What this task involves:
Swap "breadcrumb link" for "navigation link" in the listing below, starting at the line with "790x444 pixels. How" and ending at the end of the listing. Write out only those lines with nothing else changed, and leave out the pictures.

Records for the task:
※ ※ ※
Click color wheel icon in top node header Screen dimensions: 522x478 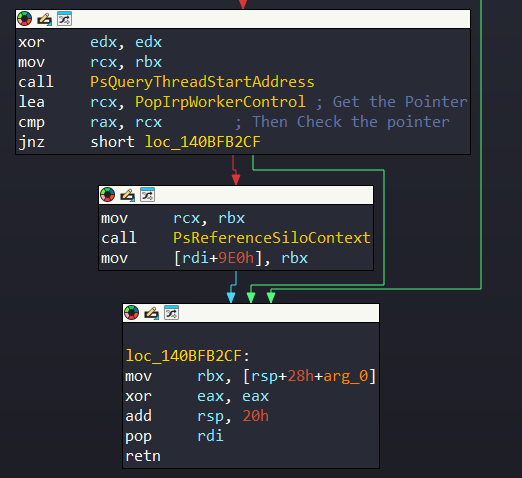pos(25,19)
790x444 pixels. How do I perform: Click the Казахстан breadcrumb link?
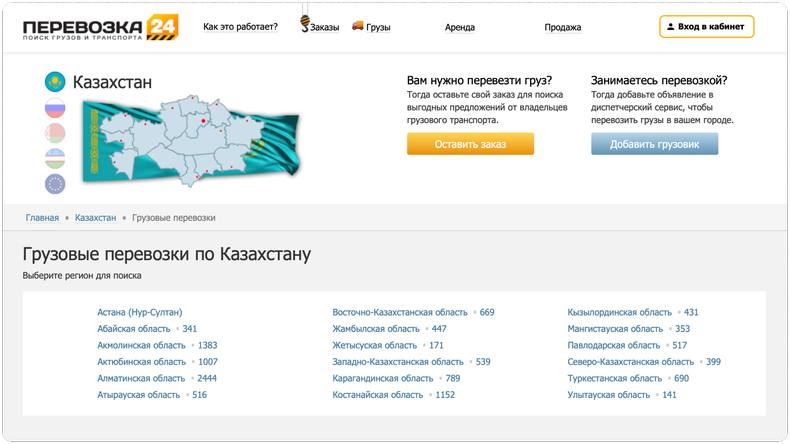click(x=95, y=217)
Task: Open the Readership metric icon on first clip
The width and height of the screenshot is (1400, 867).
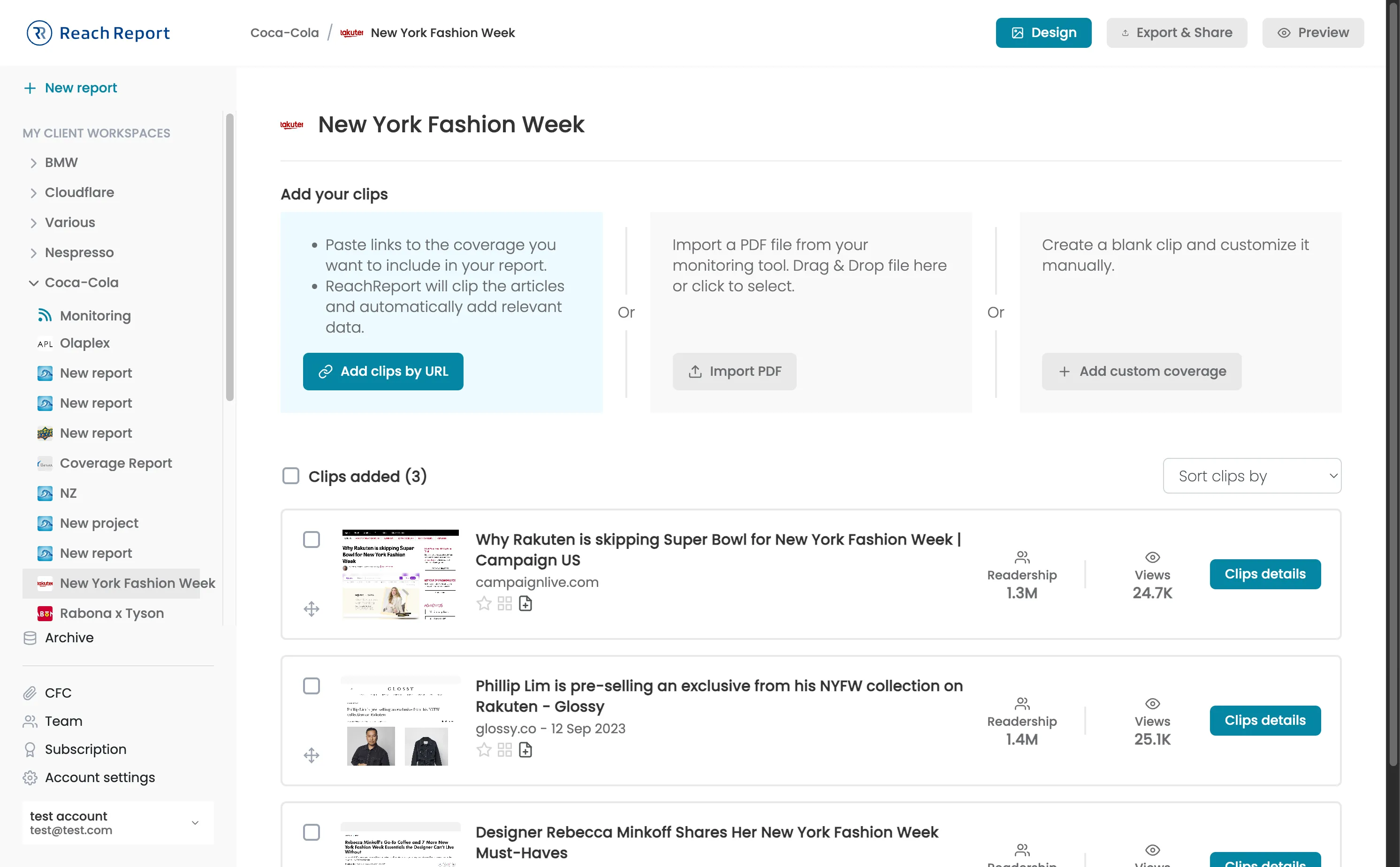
※ ※ ※
Output:
790x444 pixels. How do I perform: Click the Казахстан navigation link?
click(x=95, y=217)
Task: Open the Readership metric icon on first clip
The width and height of the screenshot is (1400, 867).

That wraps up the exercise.